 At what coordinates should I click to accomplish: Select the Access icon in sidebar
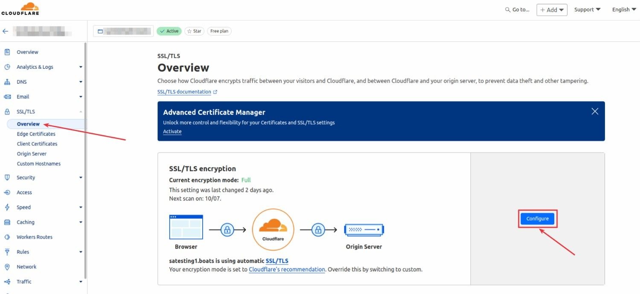pyautogui.click(x=9, y=192)
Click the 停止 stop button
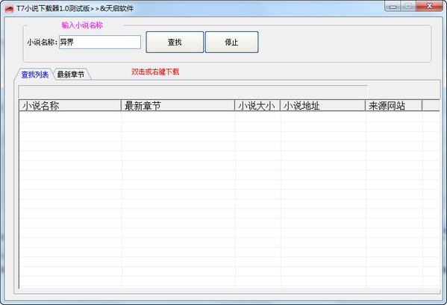Screen dimensions: 447x305 231,43
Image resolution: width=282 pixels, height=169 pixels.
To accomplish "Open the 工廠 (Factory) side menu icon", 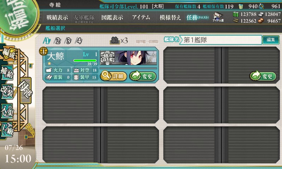I will 7,130.
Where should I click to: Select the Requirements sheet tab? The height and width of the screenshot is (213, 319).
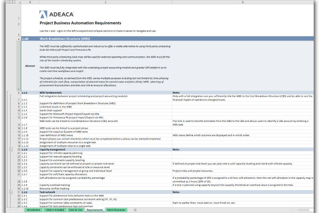95,210
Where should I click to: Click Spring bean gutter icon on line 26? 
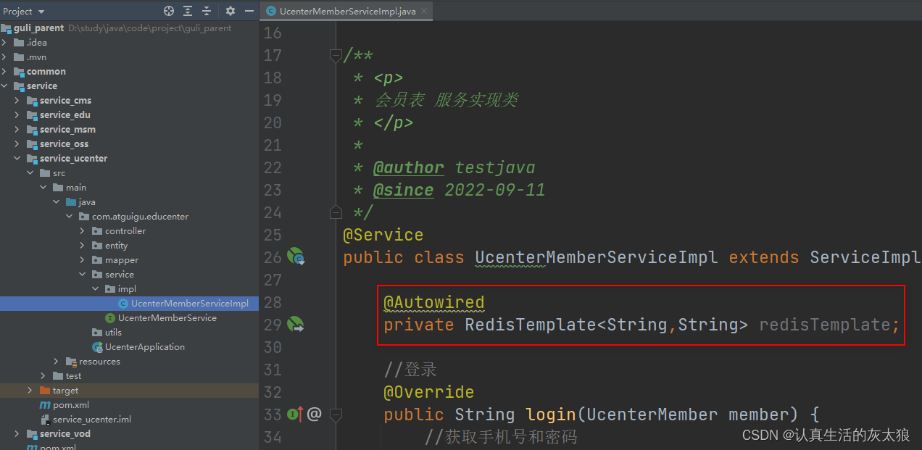(295, 257)
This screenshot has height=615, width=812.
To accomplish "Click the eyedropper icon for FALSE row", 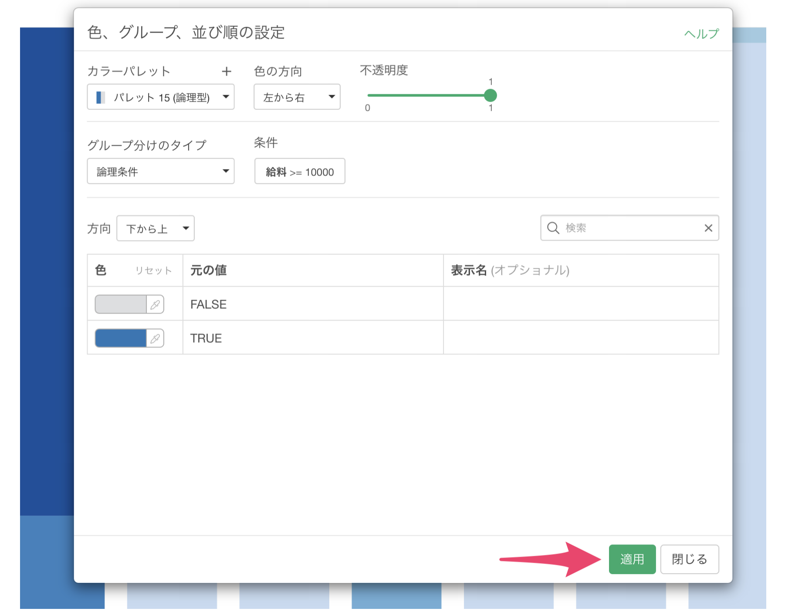I will pos(155,304).
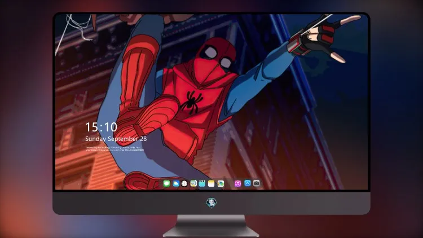Open the green Messages app in dock
Viewport: 423px width, 238px height.
click(x=166, y=184)
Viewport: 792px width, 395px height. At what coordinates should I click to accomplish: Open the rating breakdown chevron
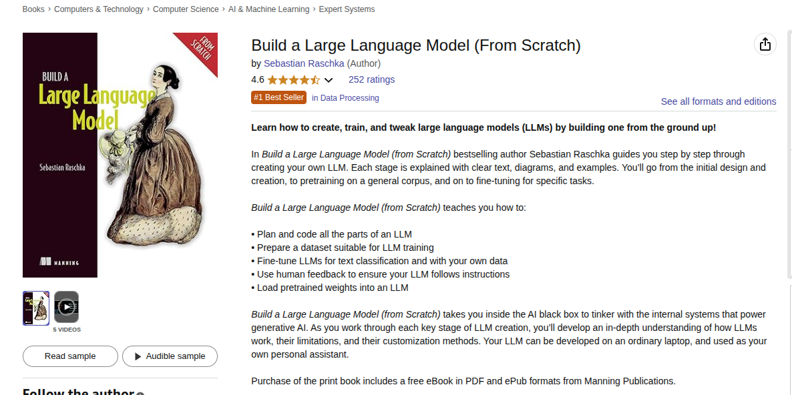coord(329,79)
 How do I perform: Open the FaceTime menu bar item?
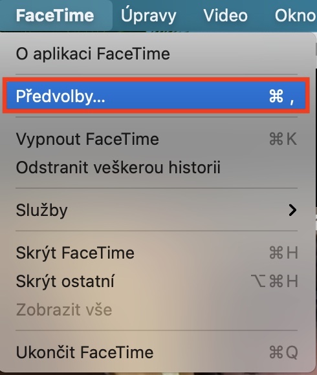55,16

→ **SUAS INSTRUÇÕES**
Informe quantas linhas dos itens acima contêm a palavra "Where". Responda apenas com o número.

→ **RESPOSTA COMPLETA**
2